Ælfgif-who? Newsletter number 22

Ælfgif-who? provides short biographies of early medieval English women. Click on the podcast player if you’d like to hear this newsletter read aloud in my appealing Yorkshire accent.

Queen Eadburh, illustration for Ælfgif-who? by Pollie Scott

Eadburh: The Truth about the ‘Wicked Queen’ who Poisoned her Husband

According to King Alfred’s biographer Asser, the kings of Wessex would not allow their wives to be called ‘queen’ because of the stigma one particular tyrannical queen of Wessex had brought upon the role. This wicked queen, a daughter of King Offa and Queen Cynethryth of Mercia, was called Eadburh. Asser tells us the story of her evil and debauched life.

He writes that as soon as Eadburh married King Beorhtric of Wessex, she began to behave as a tyrant like her father Offa. She used trickery to deprive her enemies of power, and when this didn’t work, she poisoned them. Eventually her scheme went wrong, and while she was poisoning a young friend of the king, Beorhtric himself accidentally took her poison. Both men died, and Eadburh fled across the sea, taking the royal treasure with her.

When she arrived at the court of Charlemagne, she offered him gifts. According to Asser, Charlemagne said to her:

‘Choose, Eadburh, whom you wish between me and my son, who is standing with me on this throne.’ She foolishly replied without thinking, said: ‘If the choice is left to me, I choose your son, as he is younger than you.’ Charle­magne smiled and replied to her: ‘Had you chosen me, you would have had my son; but because you have chosen my son, you will have neither him nor me.’

Asser’s Life of King Alfred, translated by Simon Keynes and Michael Lapidge.

**INFORMATION PROVIDED**
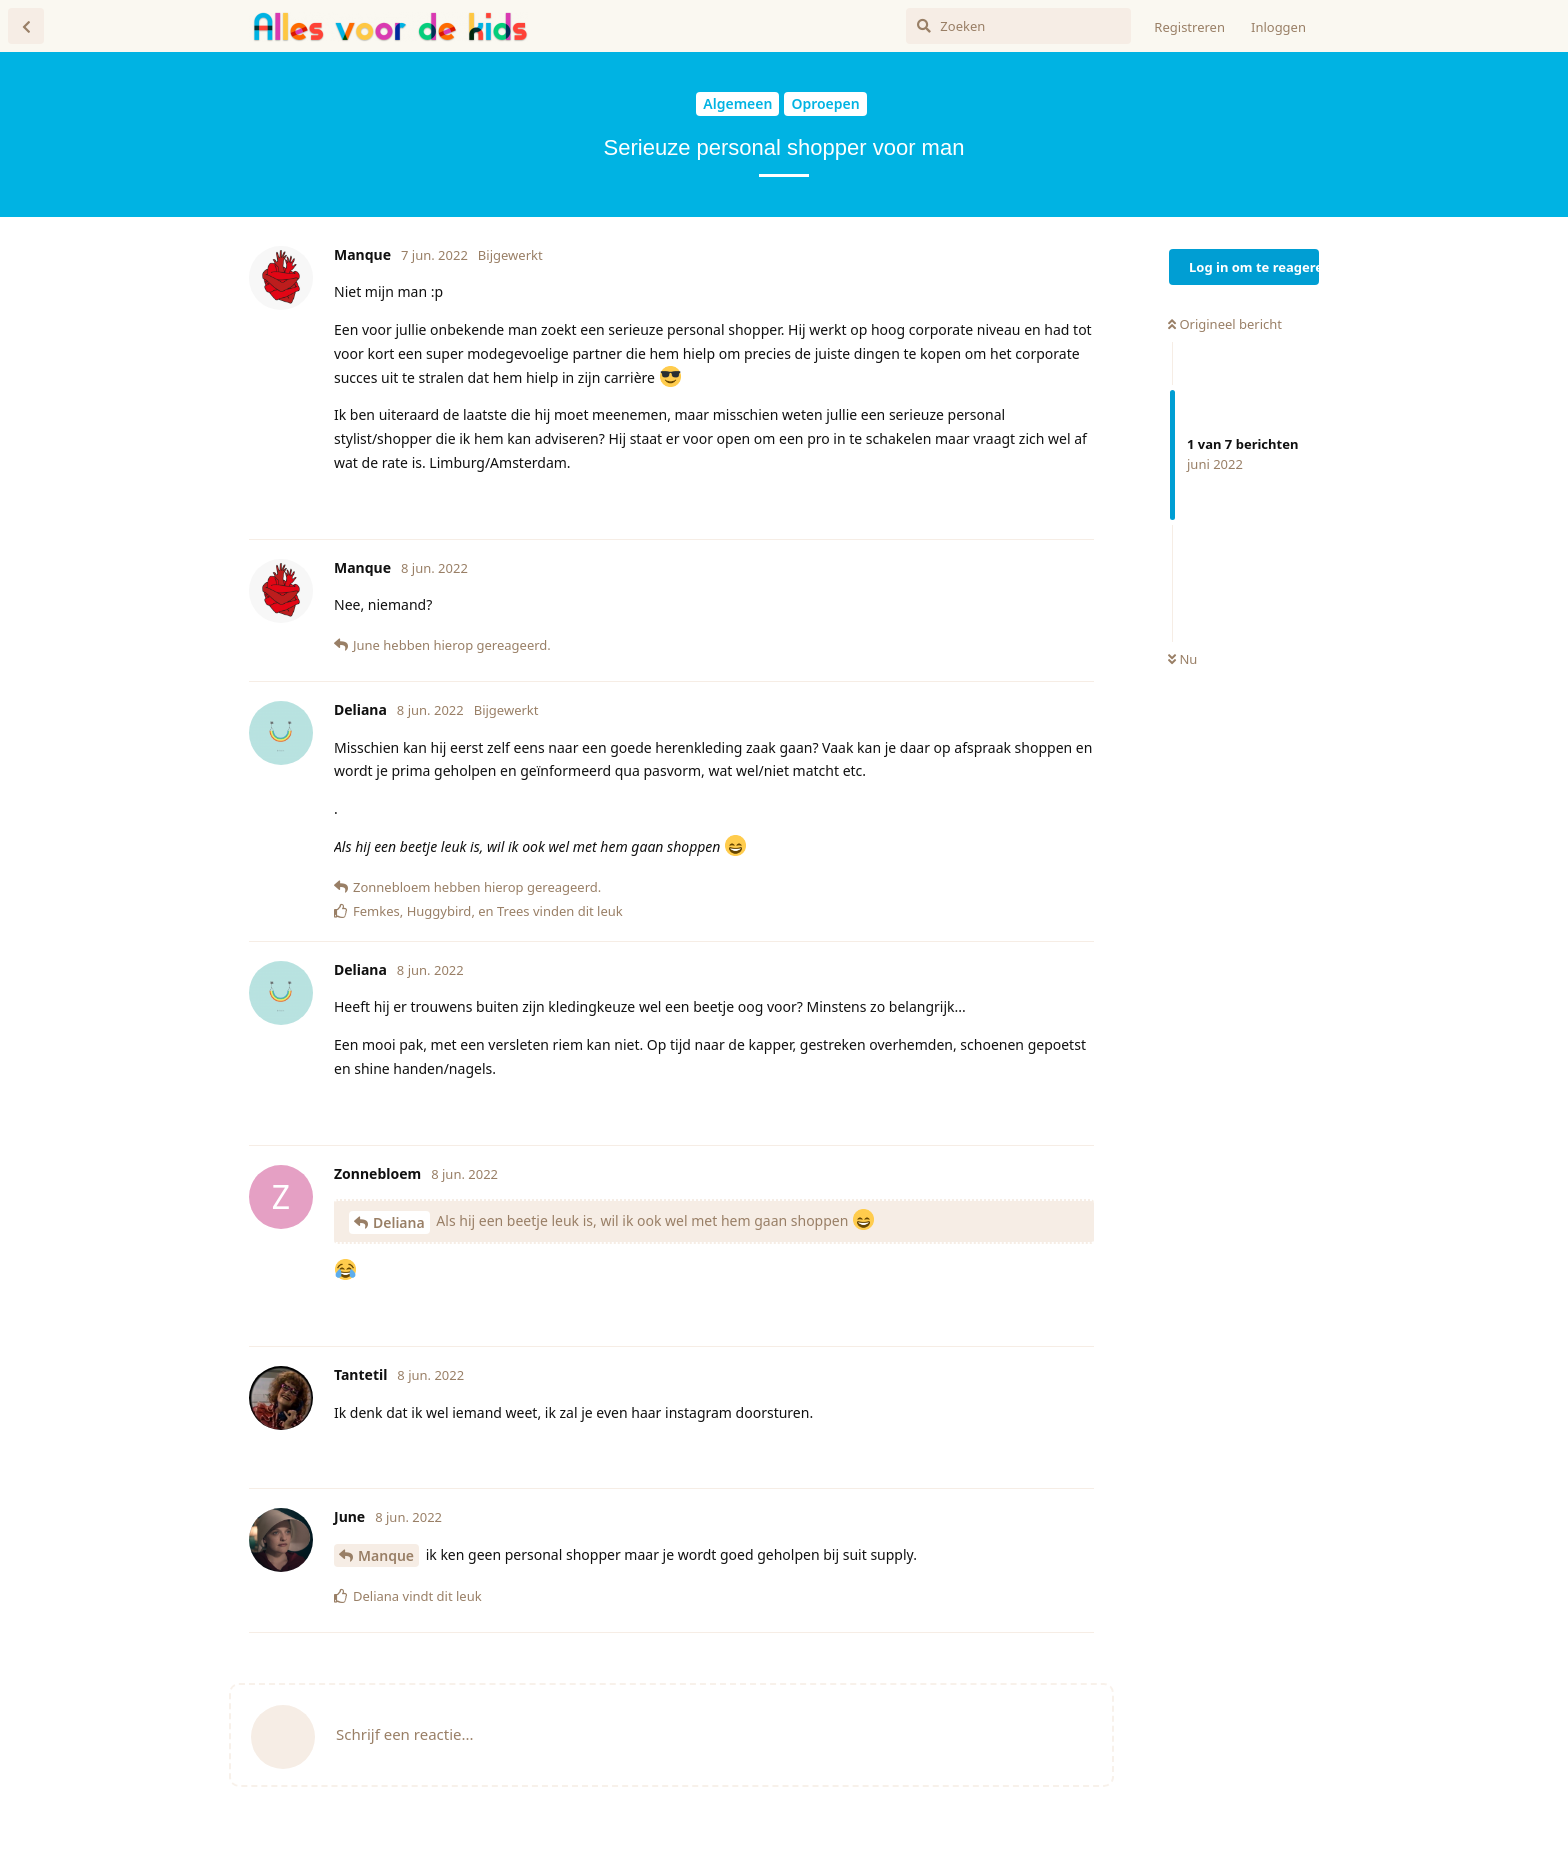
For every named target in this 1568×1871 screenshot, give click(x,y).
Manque (386, 1555)
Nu (1182, 659)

**WORK REQUIRED**
Please copy everything from "According to King" down to "and debauched life." in the newsletter on Queen Eadburh, word for word.

**SOLUTION TO THE PROBLEM**
According to King Alfred’s biographer Asser, the kings of Wessex would not allow their wives to be called ‘queen’ because of the stigma one particular tyrannical queen of Wessex had brought upon the role. This wicked queen, a daughter of King Offa and Queen Cynethryth of Mercia, was called Eadburh. Asser tells us the story of her evil and debauched life.